Oh, and please don’t start in about the benefits of OCD.  So, you have a potential flatmate who tells you that they are so clean that they are practically OCD?  Best case scenario, they quietly run a vacuum cleaner over you while you sleep.  Worst case – they are suddenly sole tenant in a flat that is forensically clean.
In my five minutes of Googling, I learned that OCD is all about control and ritual.  Apparently, people who suffer from OCD do things (rituals) to prevent terrible things from happening.
So here’s my question…why is it only preventative?  Why not positive?  Why doesn’t a ritual result in a lottery win?
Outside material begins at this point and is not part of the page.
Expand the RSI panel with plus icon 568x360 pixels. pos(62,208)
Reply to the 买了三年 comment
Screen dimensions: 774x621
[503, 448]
And here’s the litmus test.  OK.  You have mild OCD.  So does your pilot.  Before boarding a flight, one of you doesn’t do your ritual.  Does the ‘plane crash?
NO!  Of course it fucking doesn’t!  A 747 is not going to be kept aloft because you sang ‘fly me to the moon’ under your breath whilst checking your baggage.
Obviously, we need to take mental health seriously.  Even OCD.  And I do.  Hence…the app!
Because ODC is fucking ridiculous.  Rituals which are, essentially, a profoundly exaggerated sense of self importance, are (serious face) tragic when they affect and afflict the lives of others but are (more serious face) bloody debilitating on a day-to-day basis.
So here’s my idea for an app.
OCD swap.
(Ooh, genius idea, we could get it fronted by Noel, the last 70’s DJ standing!)
OCD sufferers swap rituals with each other.  So, have to say ‘monkey’ 500 times whilst spinning counter clockwise otherwise that reactor you’re responsible for will go tits up…but it’s your daughter’s wedding and you don’t have the fucking time?  No problem, GingerMum1974 has to have her first sip of tea of the day from a mug with the handle turned left.
OCD swap puts NukeDad and GingerMum in touch with one another, he does her ritual, presses ‘done’, she does his, presses ‘done’ and they are both good to go for the day.
And the best bit…neither actually does the other’s ritual!
Why?  Because people with OCD know it’s fucking mental.  But can’t stop it.  But are buggered if they will let it blight other’s lives.